RECORDS FOR THE EXERCISE:

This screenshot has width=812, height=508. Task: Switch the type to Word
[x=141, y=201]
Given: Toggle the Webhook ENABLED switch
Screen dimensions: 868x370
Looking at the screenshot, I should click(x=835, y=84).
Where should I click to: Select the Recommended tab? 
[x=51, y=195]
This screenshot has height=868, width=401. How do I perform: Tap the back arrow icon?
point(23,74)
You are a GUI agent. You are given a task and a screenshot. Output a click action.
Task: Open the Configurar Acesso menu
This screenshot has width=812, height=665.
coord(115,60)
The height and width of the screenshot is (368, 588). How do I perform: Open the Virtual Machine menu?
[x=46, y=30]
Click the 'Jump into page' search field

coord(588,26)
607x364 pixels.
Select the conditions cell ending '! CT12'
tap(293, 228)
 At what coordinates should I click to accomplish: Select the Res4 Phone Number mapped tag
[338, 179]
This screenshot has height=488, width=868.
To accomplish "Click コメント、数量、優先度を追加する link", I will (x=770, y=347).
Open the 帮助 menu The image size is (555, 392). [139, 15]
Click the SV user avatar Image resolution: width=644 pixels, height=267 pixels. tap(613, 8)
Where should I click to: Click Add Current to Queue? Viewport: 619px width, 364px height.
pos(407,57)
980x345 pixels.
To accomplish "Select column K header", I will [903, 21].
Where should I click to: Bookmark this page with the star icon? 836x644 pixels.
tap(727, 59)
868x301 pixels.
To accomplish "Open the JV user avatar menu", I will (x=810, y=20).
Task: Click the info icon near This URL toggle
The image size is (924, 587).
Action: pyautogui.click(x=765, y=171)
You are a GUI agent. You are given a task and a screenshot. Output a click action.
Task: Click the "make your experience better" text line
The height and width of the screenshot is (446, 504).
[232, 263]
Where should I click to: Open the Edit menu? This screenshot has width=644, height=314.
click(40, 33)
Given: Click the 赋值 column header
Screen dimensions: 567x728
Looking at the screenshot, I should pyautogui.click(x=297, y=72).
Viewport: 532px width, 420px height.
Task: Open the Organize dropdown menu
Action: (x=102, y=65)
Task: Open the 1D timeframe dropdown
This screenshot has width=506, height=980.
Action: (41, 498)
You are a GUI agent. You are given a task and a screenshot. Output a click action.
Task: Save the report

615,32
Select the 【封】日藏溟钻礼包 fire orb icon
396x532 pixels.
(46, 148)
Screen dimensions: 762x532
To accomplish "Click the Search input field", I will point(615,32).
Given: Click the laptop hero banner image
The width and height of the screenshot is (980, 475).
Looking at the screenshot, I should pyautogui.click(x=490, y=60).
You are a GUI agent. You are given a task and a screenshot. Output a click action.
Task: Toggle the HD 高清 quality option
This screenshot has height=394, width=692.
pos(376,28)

WHAT YOU HAVE TO DO: Both ends count here. Reproduce exactly the lines from the one containing "Given: Click the laptop hero banner image" through the end of the listing.

PROBLEM SOLUTION:
Given: Click the laptop hero banner image
The width and height of the screenshot is (980, 475).
Looking at the screenshot, I should pyautogui.click(x=490, y=60).
You are a GUI agent. You are given a task and a screenshot. Output a click action.
Task: Toggle the HD 高清 quality option
This screenshot has height=394, width=692.
pos(376,28)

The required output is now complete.